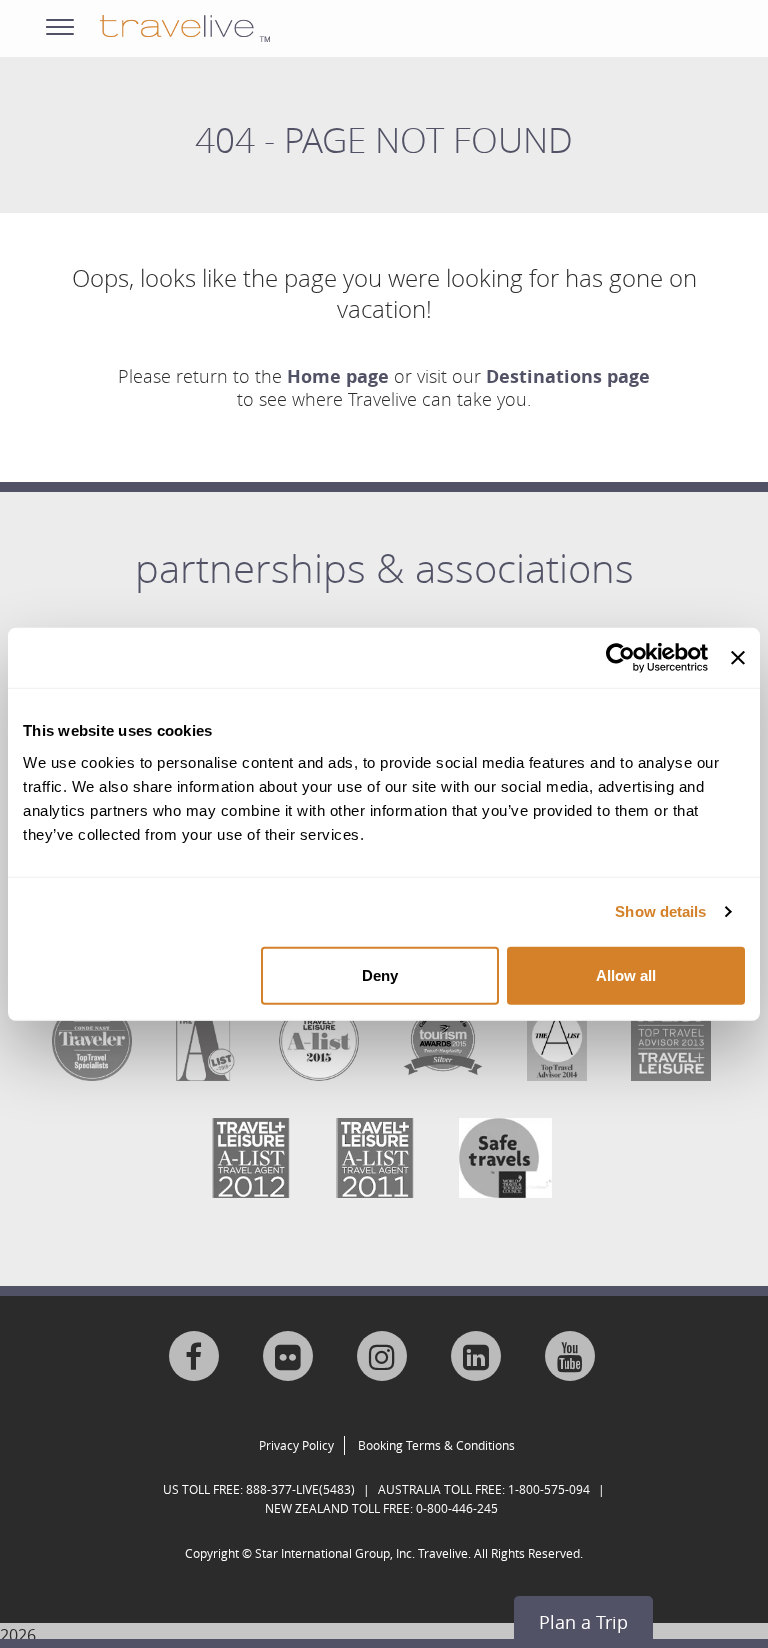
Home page (338, 376)
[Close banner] (738, 658)
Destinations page (568, 376)
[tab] (384, 583)
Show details (660, 911)
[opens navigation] (60, 23)
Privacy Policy (296, 1445)
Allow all (626, 974)
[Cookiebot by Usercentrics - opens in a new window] (620, 658)
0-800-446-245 (457, 1508)
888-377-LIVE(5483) (300, 1489)
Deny (380, 974)
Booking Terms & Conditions (436, 1445)
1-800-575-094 (549, 1489)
----------------------------------------
- [Task item]
Repeat all of the listing above word for word, and exclude the pictures.

- [Answer]
Home page (338, 376)
[Close banner] (738, 658)
Destinations page (568, 376)
[tab] (384, 583)
Show details (660, 911)
[opens navigation] (60, 23)
Privacy Policy (296, 1445)
Allow all (626, 974)
[Cookiebot by Usercentrics - opens in a new window] (620, 658)
0-800-446-245 (457, 1508)
888-377-LIVE(5483) (300, 1489)
Deny (380, 974)
Booking Terms & Conditions (436, 1445)
1-800-575-094 (549, 1489)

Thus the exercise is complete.